A Pancho Villa court-martial convicts Gen. Mateo Almanza and his staff and has them executed.

Elizabeth Gurley Flynn of the International Workers of the World (Wobblies) says Billy Sunday was paid by manufacturers to break unions. “He is coming here [Paterson] to tell you how many glasses of beer you drank and how many cigarettes you smoked, but he will not tell you how many weeks you were out of work, how many times you were docked, how many of you are blacklisted. He will tell you that you are going straight to hell and try to make you forget that you are living in hell on earth right now.”

Italy isn’t just demanding Trento and Trieste in exchange for staying out of the war, but huge swathes of Austria.
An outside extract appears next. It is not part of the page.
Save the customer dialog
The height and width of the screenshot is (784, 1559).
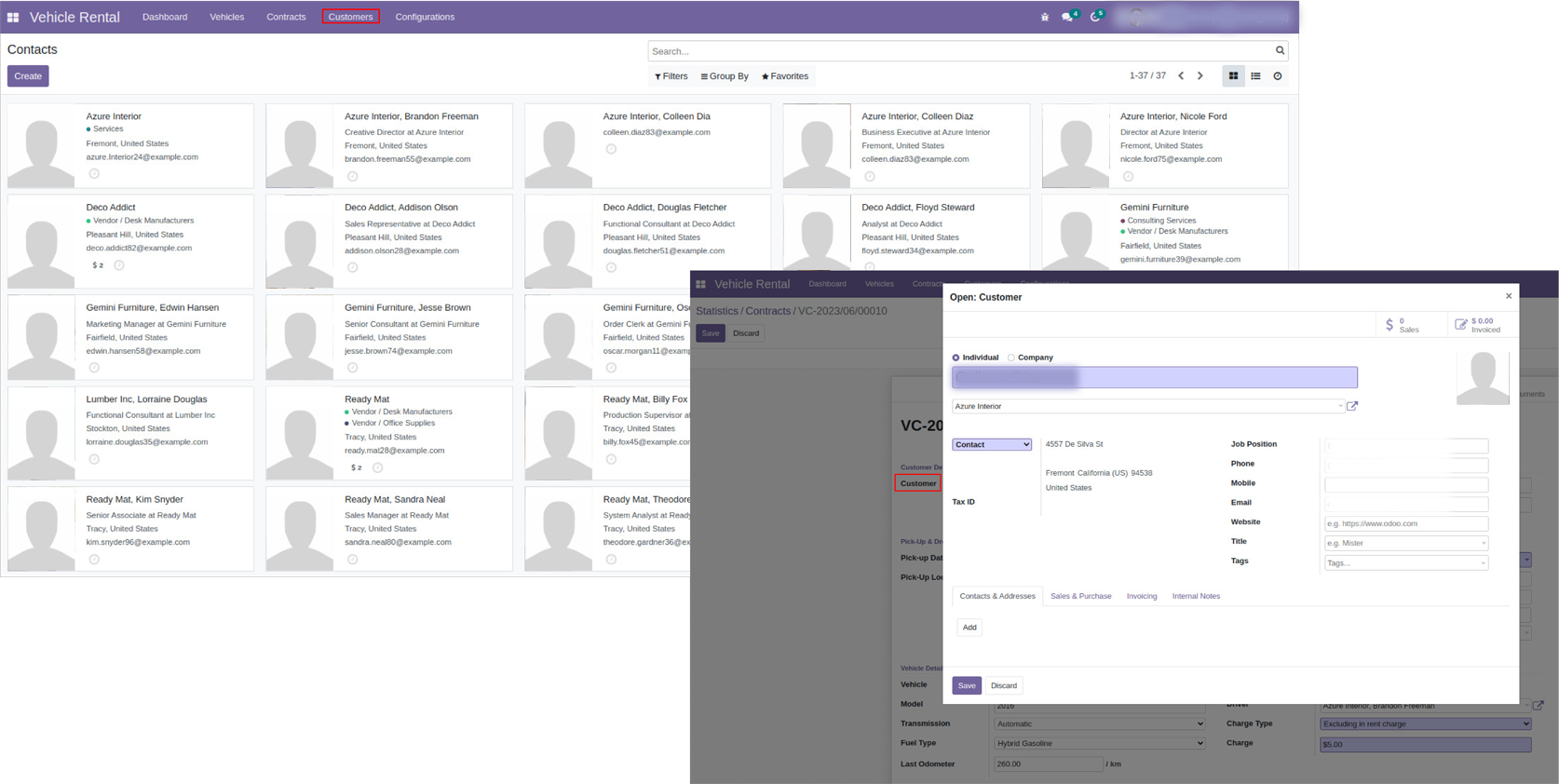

But Emperor Franz Josef isn’t even willing to give up Trento and Trieste, although his government is still negotiating; it’s willing to give up the two cities in exchange for cash and renunciation of Italian claims on any other territories, some of whose inhabitants are Italian, so that won’t happen. Supposedly, Kaiser Wilhelm has asked the pope to convince the emperor to make a deal.

Aviator Frank Stites dies in a plane crash in the war. Well, in Universal City, California while making a film about the war. I can’t seem to find out what film, but the internet informs me that the Ghost of Frank Stites haunts Universal Studios to this day and has its own Facebook page (don’t bother).


Stites dropped a “bomb” on an unmanned plane which was rigged to explode:


At which point he lost control of his own plane.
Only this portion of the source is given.